Time and Space Complexity Analysis#

Let’s analyze the time and space complexity of the given code:

Time Complexity:

The time complexity of this code is O(h + k), where:

h is the height of the binary search tree (BST).
k is the desired kth smallest element we want to find.

In the worst case, where the BST is highly unbalanced and resembles a linked list, the height (h) of the tree can be equal to the number of nodes (n) in the tree. In this case, the time complexity is O(n + k).
In the best case, where the BST is perfectly balanced, the height (h) is log(n), where n is the number of nodes in the tree. In this case, the time complexity is O(log(n) + k).

So, the time complexity can vary from O(log(n) + k) in the best-case scenario to O(n + k) in the worst-case scenario. Typically, for balanced BSTs, the time complexity is closer to O(log(n) + k).

Space Complexity:

The space complexity of this code is O(h) due to the stack used for the iterative in-order traversal, where h is the height of the BST.

In the worst case, when the BST is highly unbalanced and resembles a linked list, the height (h) of the tree can be equal to the number of nodes (n) in the tree. In this case, the space complexity is O(n) because the stack can potentially store all n nodes.
In the best case, when the BST is perfectly balanced, the height (h) is log(n), where n is the number of nodes in the tree. In this case, the space complexity is O(log(n)) because the stack will have at most log(n) nodes.

So, the space complexity depends on the height of the BST and can vary from O(log(n)) in the best-case scenario to O(n) in the worst-case scenario.
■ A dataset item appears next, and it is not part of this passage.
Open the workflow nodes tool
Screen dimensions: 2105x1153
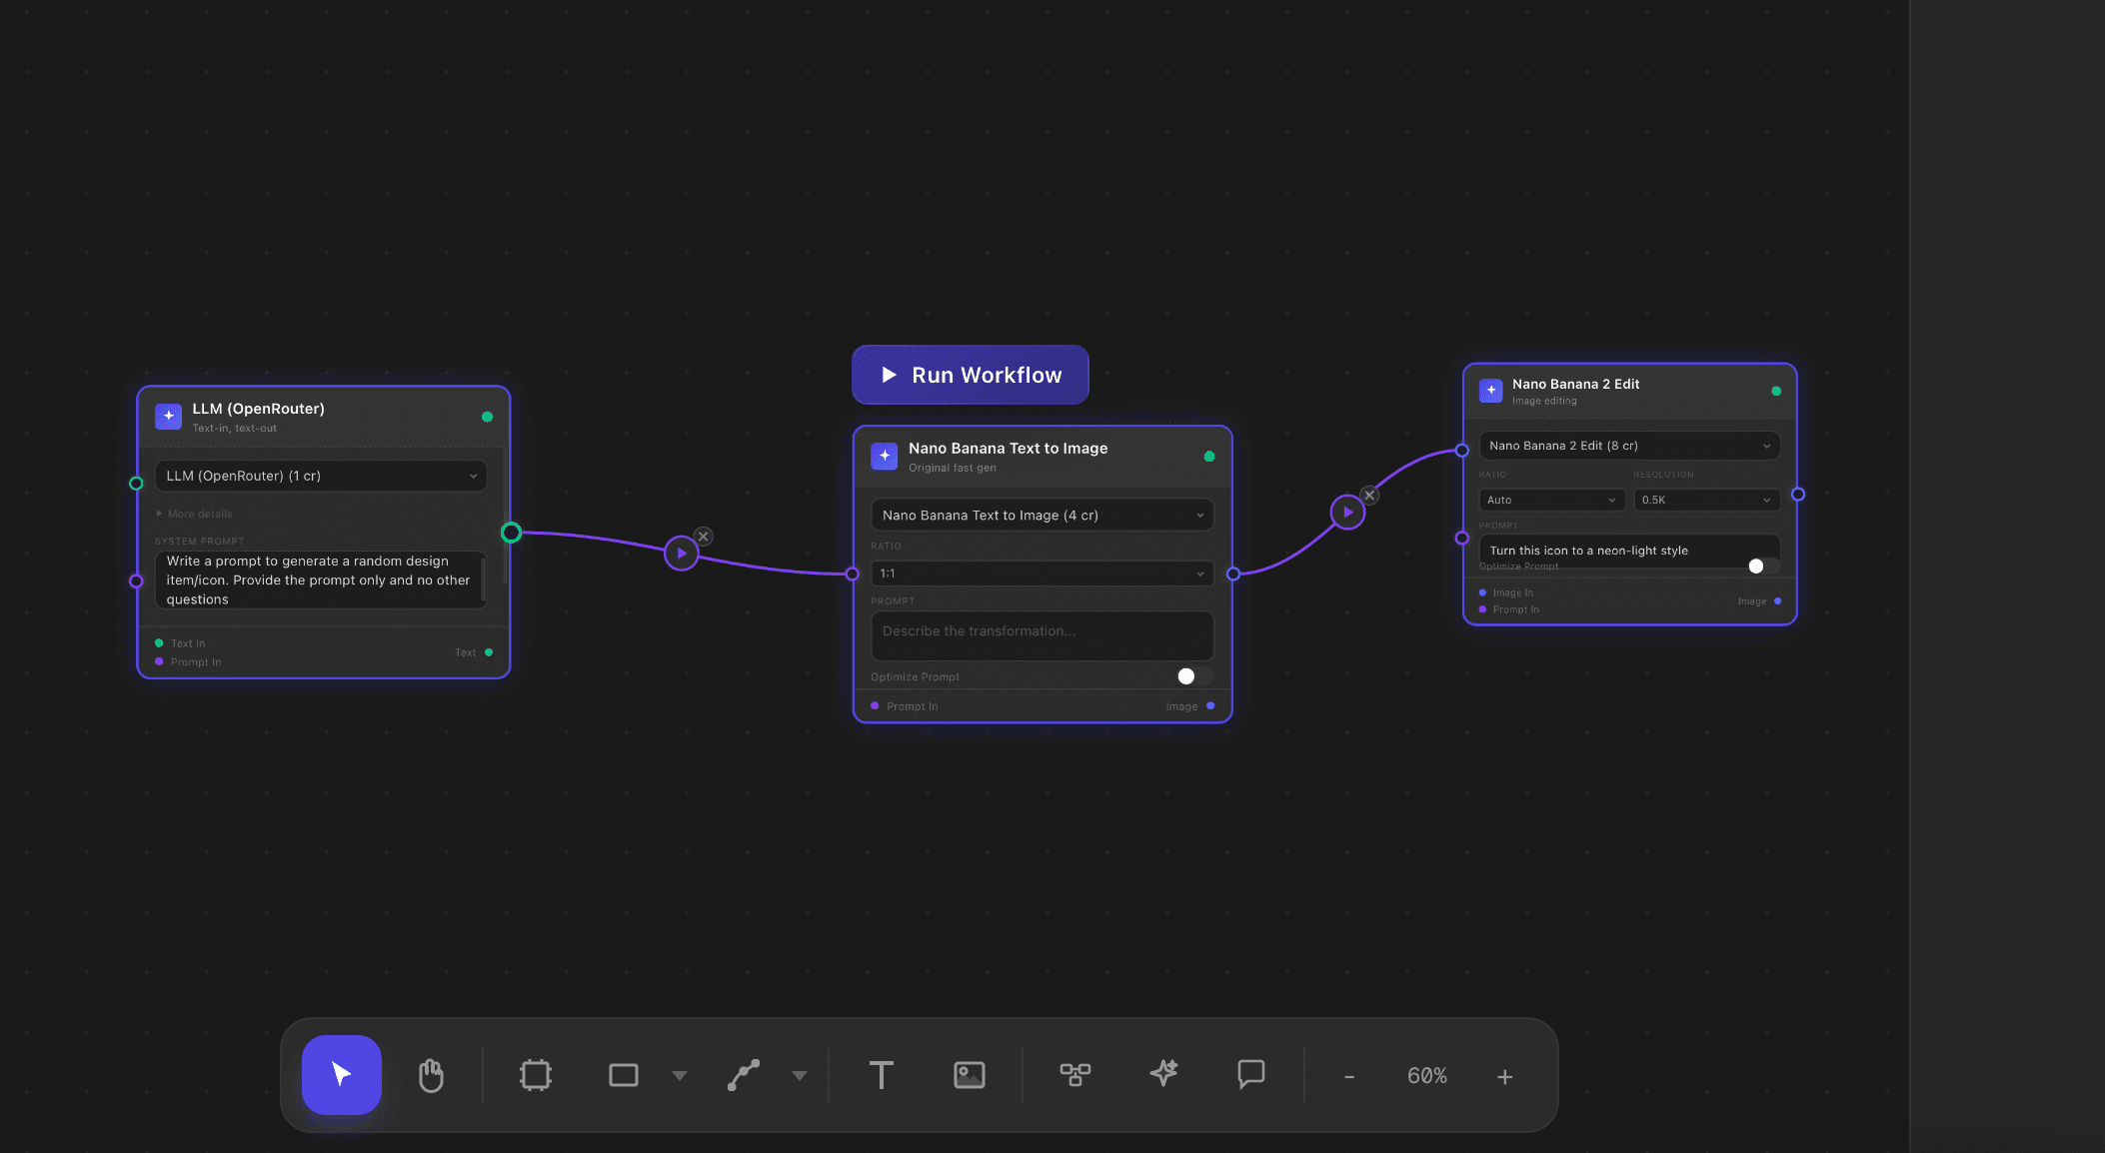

In practical terms, for balanced BSTs or moderately unbalanced BSTs, the space complexity is usually close to O(log(n)), and the code is efficient in terms of space usage.

Challenging Exercises:#

Kth Largest Element: Modify the code to find the kth largest element in the BST instead of the kth smallest element.
Kth Smallest Element in Two BSTs: Given two BSTs, find the kth smallest element when considering both BSTs as a single sorted list. This involves merging the two BSTs while finding the kth element efficiently.